El diagnóstico del Crohn puede ser un desafío debido a que sus síntomas se superponen con otras condiciones digestivas como el Síndrome de Intestino Irritable (SII). El proceso suele incluir:

  1. Análisis de sangre y heces: Se buscan marcadores de inflamación (como la proteína C reactiva o la calprotectina fecal) y se descartan infecciones.
  2. Endoscopia y colonoscopia: Son cruciales. Permiten al médico ver directamente el revestimiento del tracto digestivo, identificar la inflamación, las úlceras y tomar biopsias para confirmar el diagnóstico.
  3. Imágenes: Se utiliza la resonancia magnética (enterografía por RM) o la tomografía computarizada (TC) para visualizar el intestino delgado (zonas a las que la endoscopia no puede llegar) y detectar fístulas o abscesos.

Manejo: Controlar la inflamación y prevenir el daño

El manejo de la enfermedad de Crohn se centra en dos objetivos principales: inducir la remisión (controlar la inflamación) y mantener la remisión (evitar futuros brotes).

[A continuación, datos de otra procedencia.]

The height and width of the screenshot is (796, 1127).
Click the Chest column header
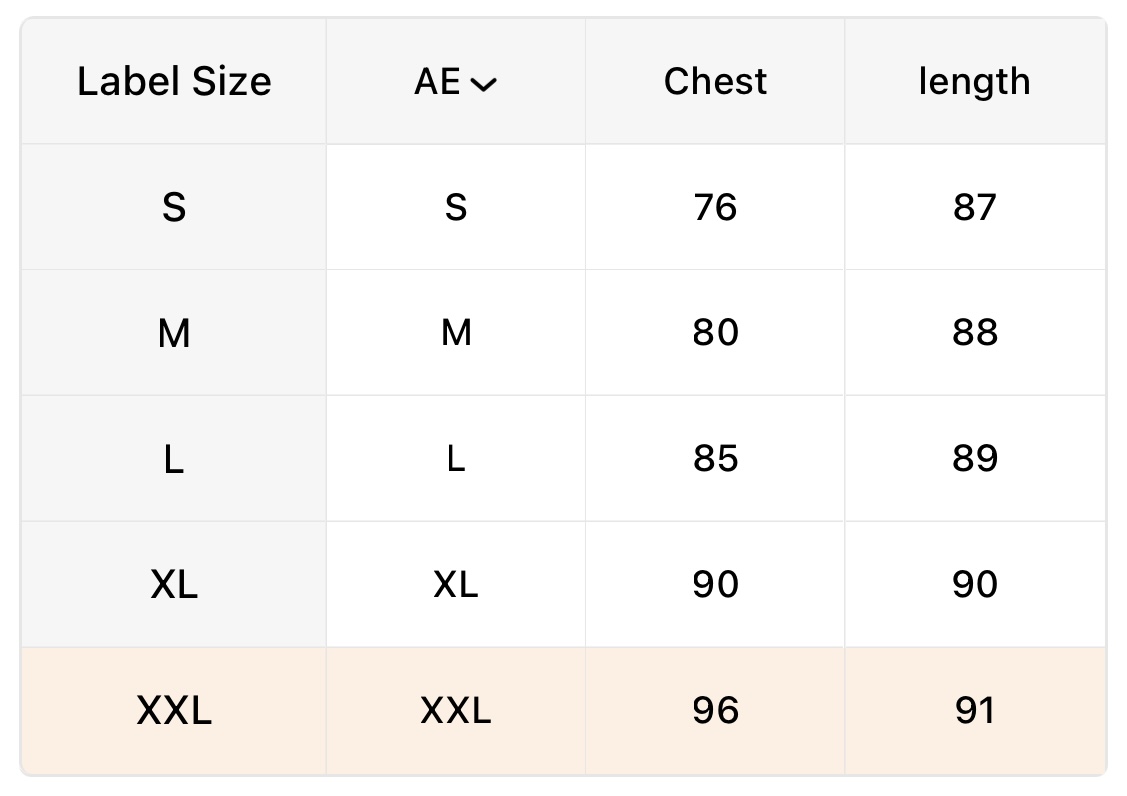tap(715, 82)
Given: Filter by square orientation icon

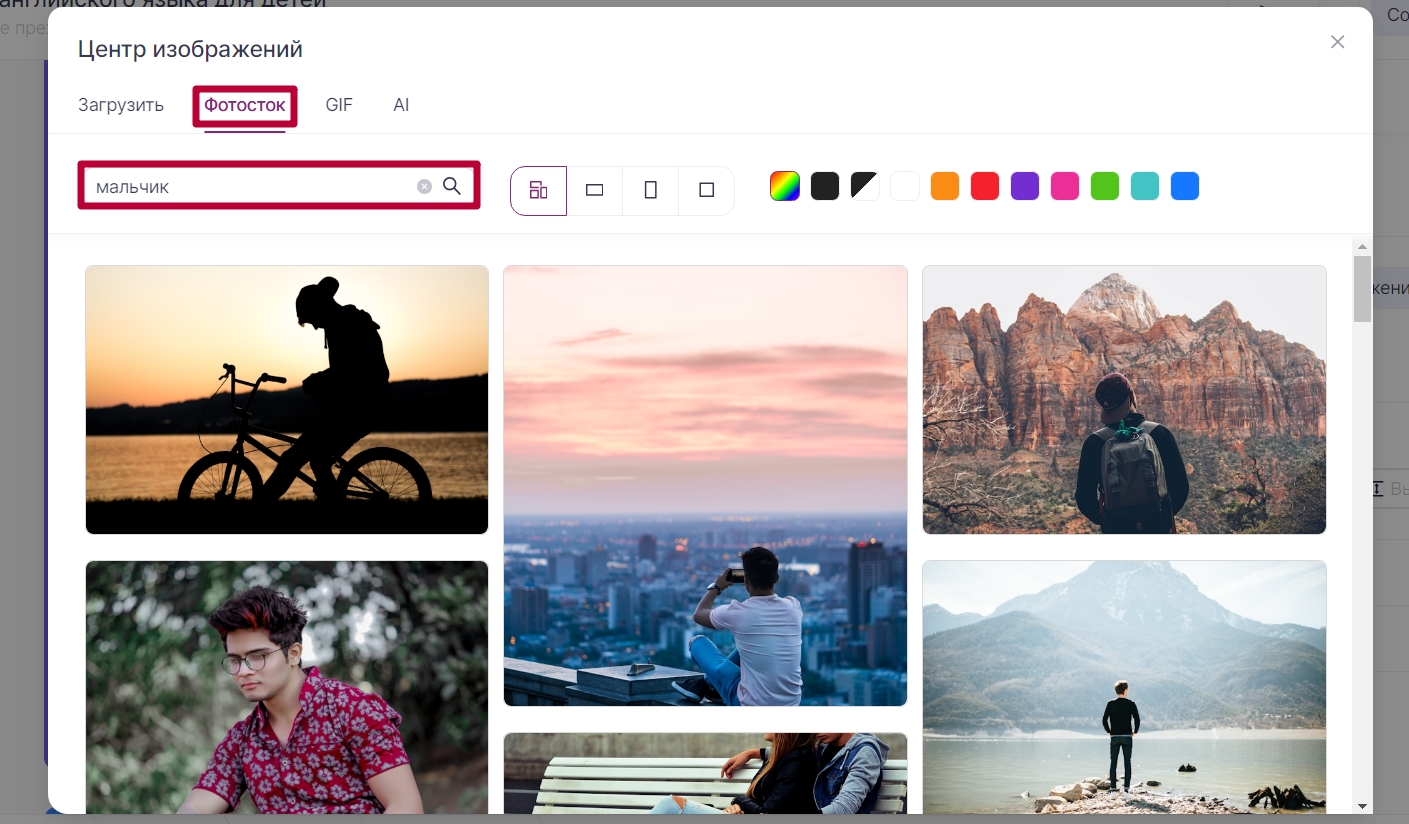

  1. Medicamentos antiinflamatorios y supresores:
    • Aminosalicilatos: Se usan para la inflamación leve.
    • Corticosteroides: Se usan para brotes agudos y severos, pero no para el mantenimiento a largo plazo debido a sus efectos secundarios.
    • Inmunomoduladores: Fármacos que ayudan a suprimir la respuesta inmunológica hiperactiva.
  2. Terapias Biológicas: Son el tratamiento más avanzado y efectivo. Estos medicamentos son anticuerpos que se dirigen a proteínas específicas del sistema inmunológico que causan la inflamación. Han revolucionado el tratamiento, permitiendo a muchos pacientes alcanzar una remisión duradera.
  3. Nutrición:
    • Dieta: Aunque no existe una «dieta para el Crohn», la alimentación es clave. Muchos pacientes se benefician de evitar alimentos que irritan (como la lactosa o comidas altas en fibra durante los brotes) o siguiendo dietas específicas como la baja en FODMAPs.
    • Suplementos: Debido a la mala absorción, a menudo se requieren suplementos de hierro, vitamina B12, vitamina D y calcio.
  4. Cirugía: Hasta dos tercios de los pacientes con Crohn requerirán cirugía en algún momento. Se utiliza para tratar complicaciones como obstrucciones, fístulas o abscesos. La cirugía extirpa la parte dañada del intestino, pero no cura la enfermedad, ya que la inflamación puede reaparecer en otras áreas.

Conclusión

La enfermedad de Crohn es una condición crónica y compleja que exige una vigilancia constante. Sin embargo, gracias a los avances en la detección (colonoscopias y resonancias magnéticas) y a las potentes terapias biológicas, es posible controlar la inflamación, reducir la frecuencia de los brotes y, lo más importante, permitir a los pacientes vivir una vida productiva y activa. El compromiso con el tratamiento y la comunicación constante con un gastroenterólogo son vitales para el éxito a largo plazo.